After returning from Germany this August after a month in München (Munich), I occasionally felt I was re-enacting major Sebald characters from both “Rings” and “Austerlitz”: Somehow memory strangely intertwined with local topography as I began rambling through nature. (Sebald’s first book was a verse epic titled “After Nature.”)

Sebald writes, “It takes just one awful second, I often think, and an entire epoch passes.” The transitional worlds from Manifest Destiny, British Empire, Nazi Third Reich propaganda and Vladimir Putin’s twisted Mother Russia dreams pass by in seconds, indeed. 

Ghostlike, I’ve shifted between concentric layers of culture-bound temporal realities, some recognizable “western” varieties, but other worlds wholly weird and new. Like using an EpiPen against a migraine hunched over in a Munich burrito bar’s basement bathroom.

Or revisiting images from 1970s West Germany, like Munich’s Siegestor (Victory Gate) near the notorious Schwabing district, or memories hiking and tripping in the vast green Englischer Garten along the foaming Isar River. These events resonated within recollection since my partner and I had lived for a few years in Bavaria during the early 1970s.  

Visions of another “world” also swarmed over me the night we returned to Santa Barbara’s Westside after that month living in Munich (Bavaria), the main city bisected by the Isar River.

Santa Barbara is coastal, a lot smaller, has only Mission Creek and resounds with mellifluous Spanish language, not Germanic phrases; Santa Barbara felt infused by another reality when we arrived back home on a Tuesday evening following 23 hours in transit (4.1.1.).

Sebald likewise mulls over Flaubert’s famous quote about “the relentless spread of stupidity, which he had observed everywhere” in France during the 19th century when Flaubert wrote his many novels.
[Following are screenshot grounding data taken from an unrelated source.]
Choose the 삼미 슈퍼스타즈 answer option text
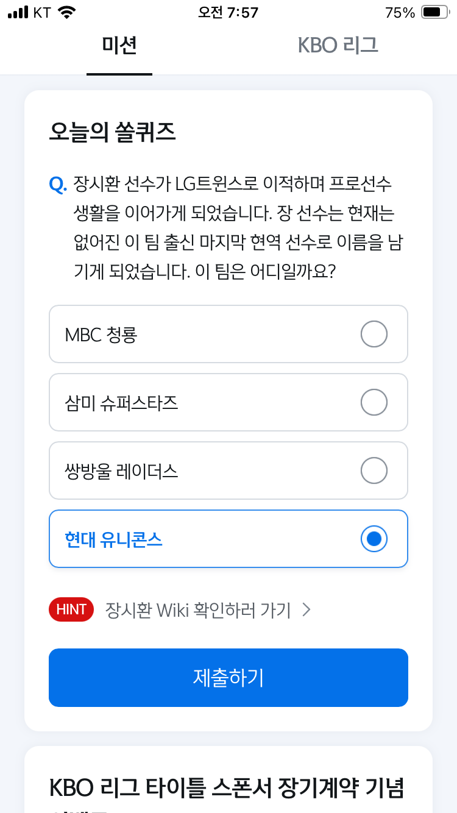 (121, 403)
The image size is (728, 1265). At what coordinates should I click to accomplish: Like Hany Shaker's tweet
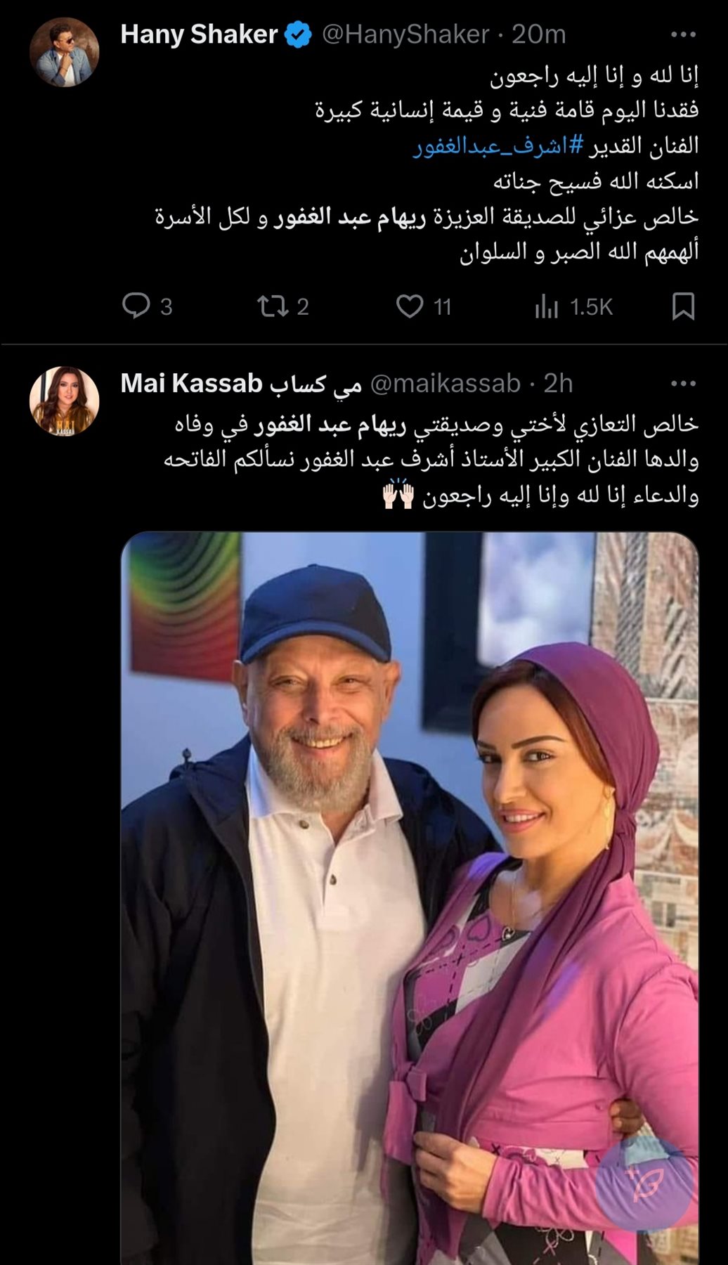[410, 306]
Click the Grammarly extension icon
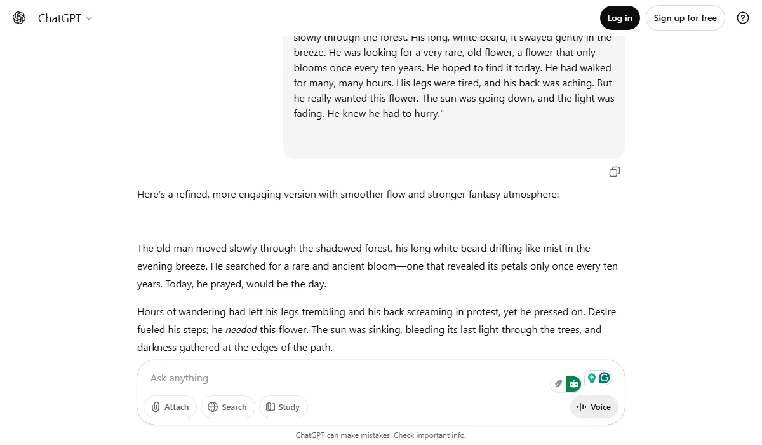762x445 pixels. point(605,377)
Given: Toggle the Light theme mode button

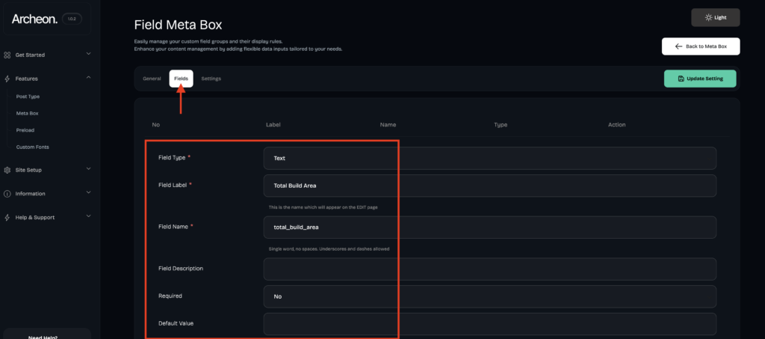Looking at the screenshot, I should pyautogui.click(x=715, y=17).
One finds examples of this national stupidity in Bavaria, in California, and in the sclerotic and aging leadership of both American political parties. Cancel culture everywhere, identity politics gone wild. Did the U.S. Supreme Court really try to ban women’s rights to reproductive freedom?

Exhausted and loopy at 10 that night, I staggered down Micheltorena Street toward Highway 101, and hobbled through the little shopping center to Foodland Market on San Andres Street. Dim and pleasantly jungle-like within, I immediately spotted aloe plants, yucca root, other fresh vegetables, and plenty of refried beans (cans) and rice — scattered fragrances including fresh oregano and vaguely-Greek-like odors that pleased the nostrils.

I could overhear melodious Spanish and felt home again, far from the clear German phrases I always interpreted in the tidy Edeka Market in Munich’s Giesing district where we lived those 28 days.  

 I felt radically stoned in Foodland Market, although exhaustion had been my only elixir, and then blearily noticed the six-packs of cerveza and omnipresent fruits and vegetables.  Feeling full-on ripped, I roamed about the gritty Westside — yet, I don’t drink, and there had been no marijuana stores in Germany.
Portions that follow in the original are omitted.